Un marc d’argent fin en espèces vaut 55,38 livres, et un marc d’or fin en espèces vaut 801,68 livres. Ainsi la seconde proportion sera 55,38: 801,68 :: 1: x = 14,47.

“Les deux proportions donnent donc également le rapport de 1 à 14,47, rapport très rapproché de celui adopté par les écrivains français, qui est comme 1 à 14 9/19. Le premier est cependant plus exact, et revient, à très peu de chose près, à celui de 1 à 14,5.

“Ces calculs nous conduisent à découvrir la quantité d’or fin contenu dans un louis, et celle d’argent fin contenu dans un écu de 6 livres.

“Dans un louis d’or il y a 137.94 grains d’or fin, et 153.1 d’or au titre.

“Dans l’écu de 6 livres il y a 499.22 grains d’argent fin, et 550.843 grains d’argent au titre.

“De plus, après avoir comparé le rapport adopté par les écrivains français entre le grain poids de Troye et le grain poids de marc, avec le rapport adopté par les écrivains anglais entre le grain de France et le grain de Troye et après avoir soumis ces divers rapports aux épreuves les plus exactes, par des expériences sur les poids mêmes des deux nations, et par des résultats moyens pris sur d’autres en grand nombre, j’ai trouvé qu’un grain poids de marc est à un grain poids de Troye comme 100: 121,78.

“La proportion suivante nous donnera donc le nombre de grains Troye d’or fin eontenus dans un louis.

“121,78: 100 :: 137,94: x = 113,27.

“Or, une guinée contient 118,651 grains Troye d’or fin, et cependant, dans presque tous les pays de l’Europe, le louis, en temps de paix, passe au même taux que la guinée, dans la supposition où l’une et l’autre pièces ont leur poids légal. Ceci est un fait connu, et qui sert à confirmer un autre principe, savoir que l’imposition du monnayage renforce la valeur des espèces d’une nation, méme dans les pays étrangers.” (Jacques Steuart, Recherche des principes de l’économie politique, liv. III, ch. VII.)

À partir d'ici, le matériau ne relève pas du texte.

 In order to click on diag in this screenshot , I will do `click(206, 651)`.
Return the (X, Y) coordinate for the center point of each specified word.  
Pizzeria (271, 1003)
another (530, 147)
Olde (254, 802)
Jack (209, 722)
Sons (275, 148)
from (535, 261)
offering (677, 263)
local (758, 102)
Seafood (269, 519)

[1]Voir l’Exposé de la loi fondamentale des quantités et des prix, t. ler, p. 90.

[1]“Si les altérations successives, que se permettaient à l’envi tous les princes qui jouissaient du droit de monnayage, étaient pour eux la source de grands profits, elles étaient d’un autre côté fort dommageables à leurs sujets. Aussi, en Normandie, voulut-on arrêter le mal avant qu’il n’empirât encore, voulut-on empêcher que de nouveaux affaiblissements ne vinssent avilir davantage la monnaie. A cet effet, les États consentirent la levée d’un impôt triennal de douze deniers sur chaque feu, et moyennant cet impôt qu’on appela fouage ou monnéage, le duc promit de ne plus altérer ses monnaies. (Lecointre Dupont. Lettres sur l’histoire monétaire de la Normandie et du Perche).

Cet impôt fut, comme on le verra dans les notes suivantes, établi dans toute l’étendue de la monarchie.

M. Lecointre Dupont, signale au sujet de cet impôt et du droit qu’avaient les souverains de le lever, une dissertation curieuse de Nicolas Oresme, ancien précepteur de Charles V, et l’un des plus célèbres théologiens de l’université de Paris. Monté en 1377 sur le siége épiscopal de Lisieux, qu’il occupa jusqu’à sa mort, arrivée en 1382, il composa, dans cet intervalle, un traité philosophique fort remarquable sur les changements du cours des monnaies, pour démontrer qu’un prince ne peut, de son autorité privée, changer arbitrairement les monnaies ayant cours dans ses États, en régler la valeur à son gré et retirer de leur fabrication un bénéfice illimité .

“Le prince, dit-il dans le XXIe chapitre de ce traité, ne pouvant faire tous ces changements, n’a droit à aucune indemnité pour s’abstenir de ces exactions illégitimes. Supposons néanmoins en fait, mais sans l’admettre en droit, qu’un prince eut le privilége de prélever un impôt pour faire la monnaie forte et la maintenir toujours au même titre, nous disons qu’il devrait perdre un pareil privilége au cas où il en abuserait en changeant et falsifiant sa monnaie, pour augmenter ses profits par une cupidité aussi basse que déloyale.”

[∗]Ce MS. se trouve à la Bibl. de Poitiers. — Tractatus de mutationibus monetarum, editus à mag. Nicholao Oresme, sacr[ww] theologi[ww] professore.On trouvera sur Nicolas Oresme de plus amples détails dans un savant mémoire de M. L. Wolowski, lu dans la séance publique annuelle des cinq académies du 14 aoῦt 1862 et publiè dans le Journal des Économistes, sous ce titre: Un grand Économiste francais du XIVe siècle, t. xxxv, p. 355.